Common historical criteria among the focus countries include their experiences under interwar totalitarian regimes, which provide a further subject for a comparative approach to the visual discourse in the second half of the 20th century. As a result of the polarization that followed the Cold War, those countries underwent different schisms: a geo-political one (such as the occupation and division of Germany and the isolation of Yugoslavia from the two blocks as leader of the non-aligned movement), an inner political one (such as the political party landscape of Italy, marked by the tension between the Christian Democracy in power and the cultural hegemony of the largest Communist party in Western Europe), and a socio-cultural one (such as the confrontation between official and non-official Soviet cultures). As a consequence, those countries experienced different ways to Socialism, be it real or ideal. A significant study case in this context is the Art Exhibition of Socialist Countries, held in Moscow in 1958, with artworks from twelve East-European and Asian republics. Promoted as the first large show ever held in the socialist hemisphere, the exhibition addressed to “progressive” artists and art professionals at large, residing also outside real socialism. The show was intended as an unprecedented art encounter referring to a worldwide socialist transnational art community, expected to lay the ground for a global socialist art and visual culture.
In order to find eloquent cases to study, the first objective of the project is a mapping of the art practices through the following coordinates:
1) Time through an art chronology: a comparative timeline of the main art encounters that occurred between 1945 and 1990
2) Space through art locations: private and public art collections, regular international group exhibitions of contemporary art across the Iron Curtain (e.g., the Venice Biennale, documenta in Kassel, “New Tendencies” group show in Zagreb), as well as retrospective, solo or one-time shows.

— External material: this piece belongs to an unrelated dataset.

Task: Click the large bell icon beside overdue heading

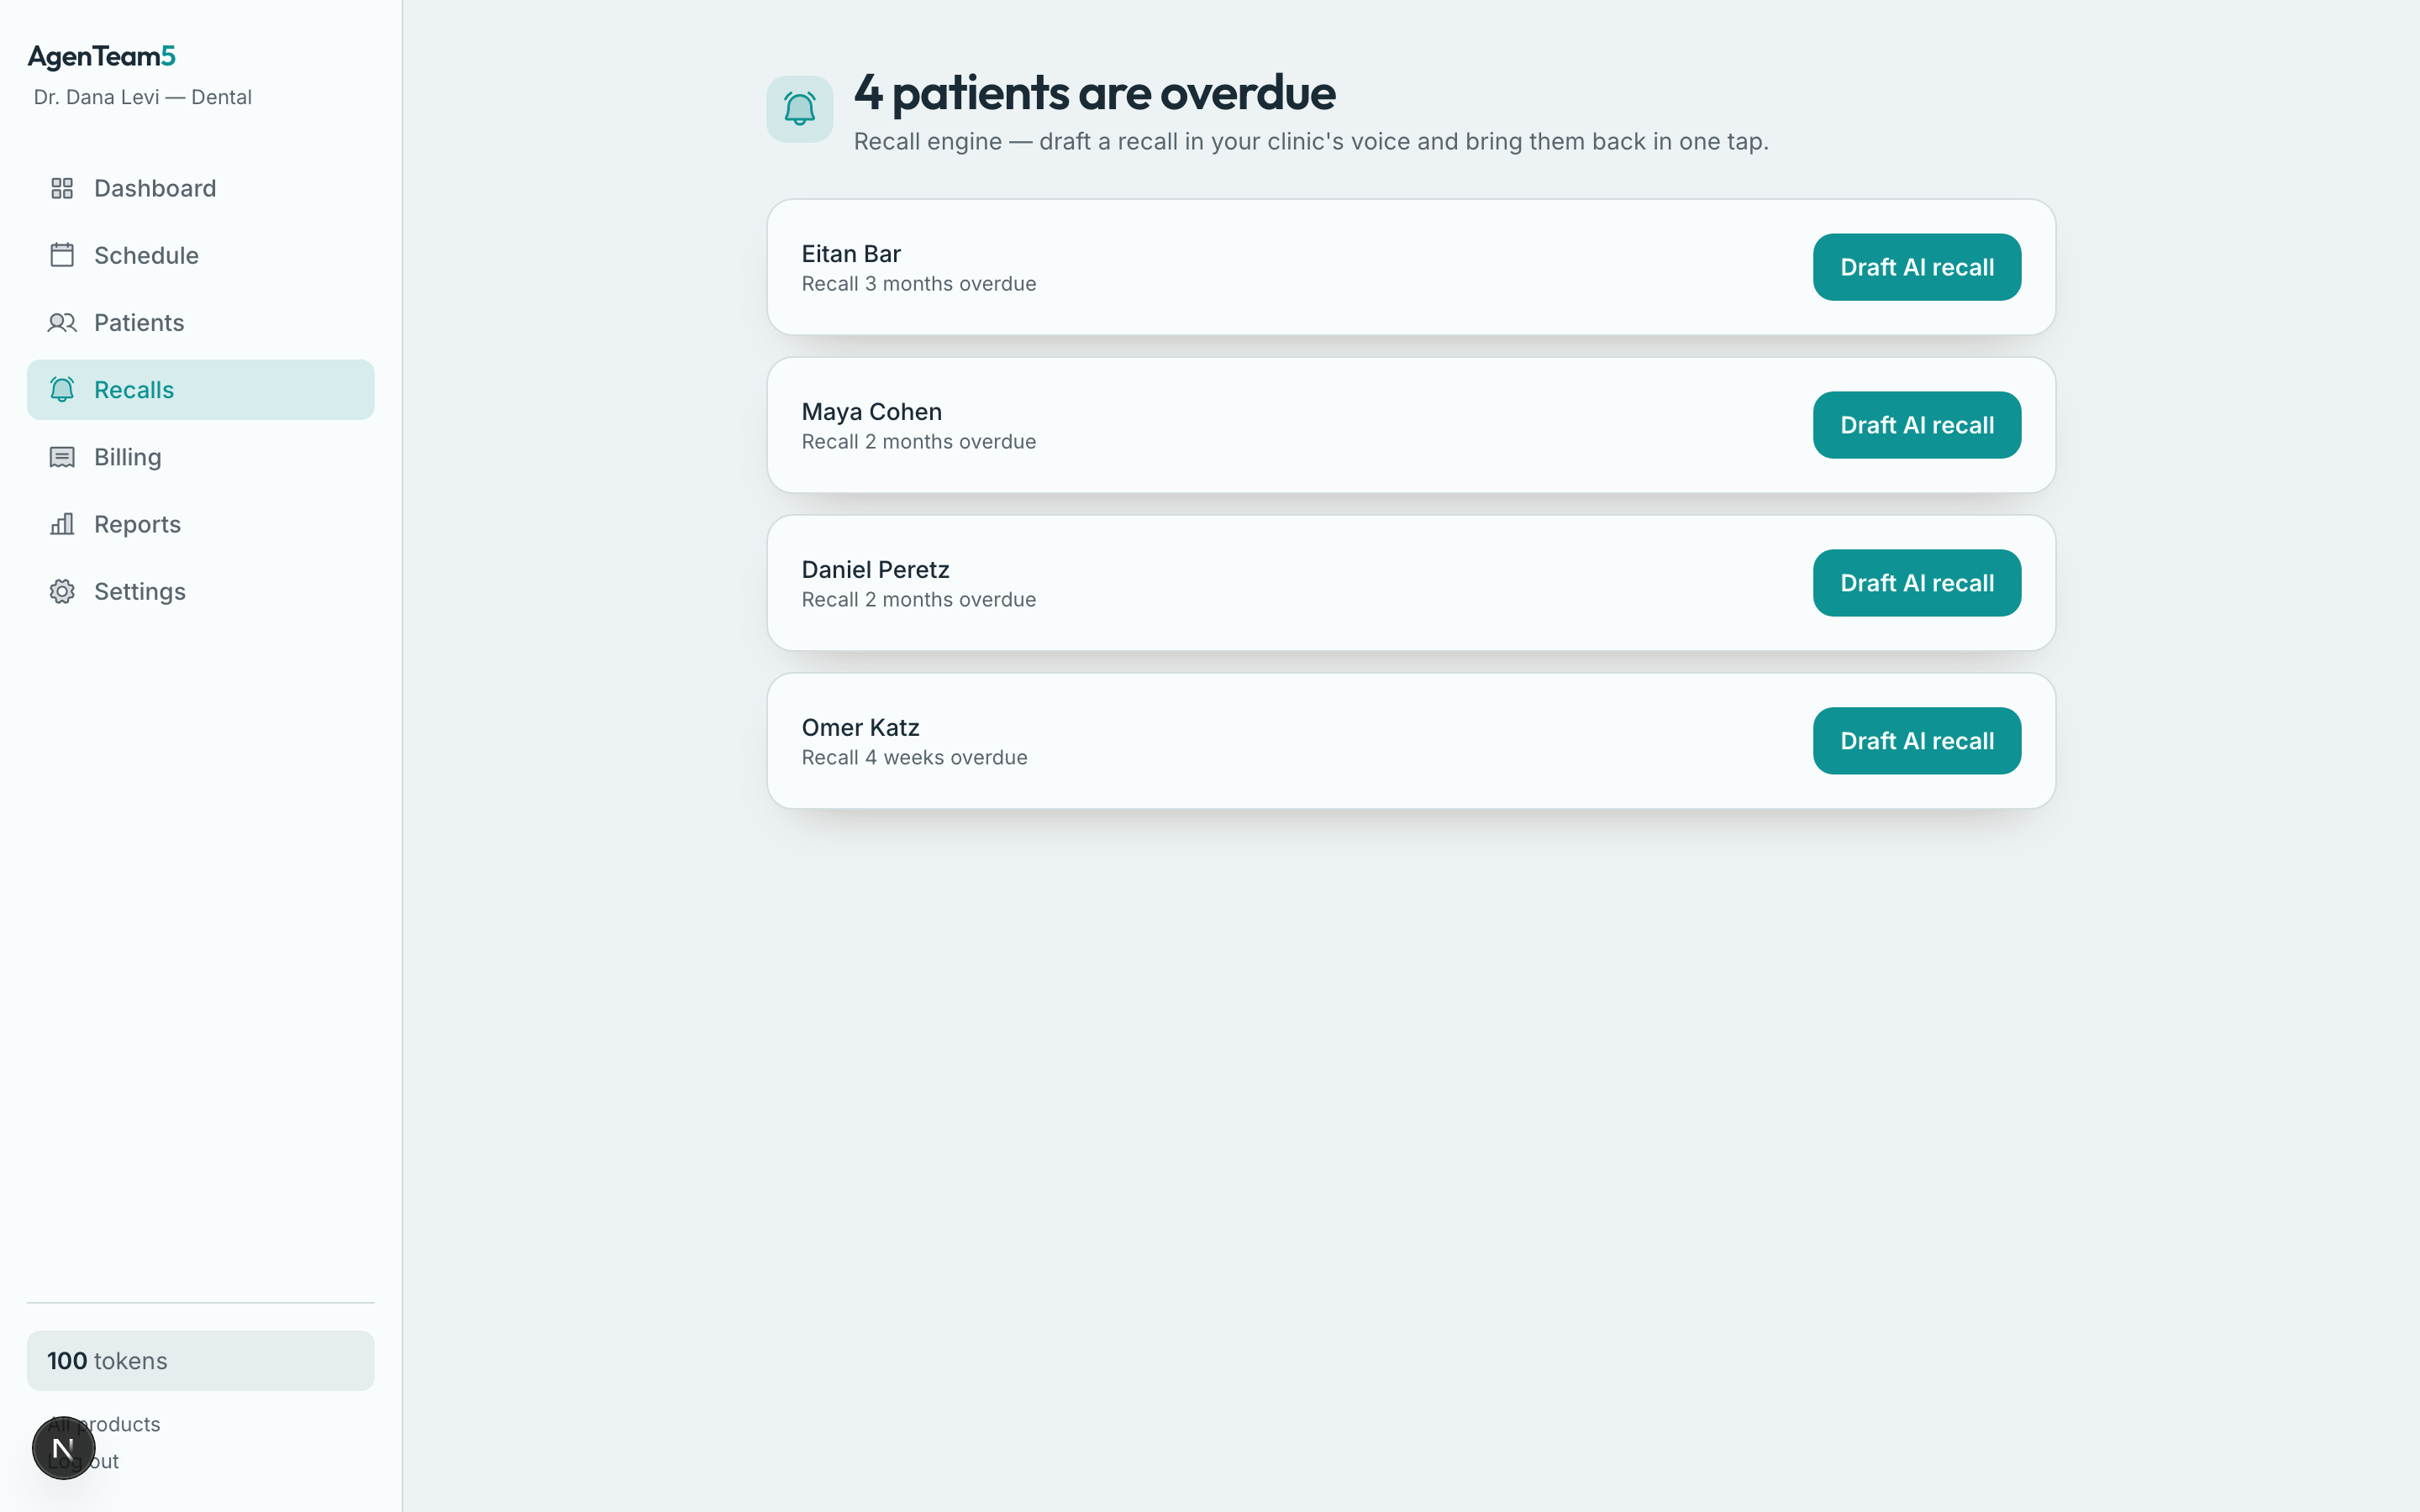Action: (800, 109)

3) Action through the actors: a survey on the activity and role of artists, curators, art historians, art critics, collectors, gallerists, diplomats, politicians.
Art exhibitions will be regarded as an exclusive phenomenon within the Socialist visual culture: in a society imbued with “poor images” and devoted to the serial production and reproduction of pictures, the exhibitions represent a one-time confrontation with original artworks, with “rich images” whose mediality comes to terms with their materiality. As far as it concerns the actors involved, one of the main issues inquiries to what extent they adapted their practice to the cultural Cold War rhetoric and imagery. For example, how Soviet unofficial artists - be they emigrants in the West or still living in the USSR - were ascribed - or ascribed themselves - to the Western discourse on dissent, dissidence and counter-cultures. How did they negotiate their political and social status in order to achieve international exposure?
Particular attention will be paid to virtual encounters and unmet expectations among the interested European art socialist and pro-socialist art communities, as a result of mutual isolation and political control: instances thereof include missed connections between the “classical” understanding of fine arts in Socialist Europe, rooted in academic West-European art, and the “progressive” ambitions and utopian speculations ascribed to real socialism by the Western intelligentsia and public opinion; between the ubiquitous beliefs and myths of the East-European art community about its Western counterpart, and their actual encounters with that counterpart through their emigration to the West or through their first shows organized there.
The results will amount to an exhaustive investigation based on personal experiences and collective art events, considered not from a binary point of view, but through different actors and perspectives, providing a polycentric and inter-European dimension of socialist arts and visual cultures.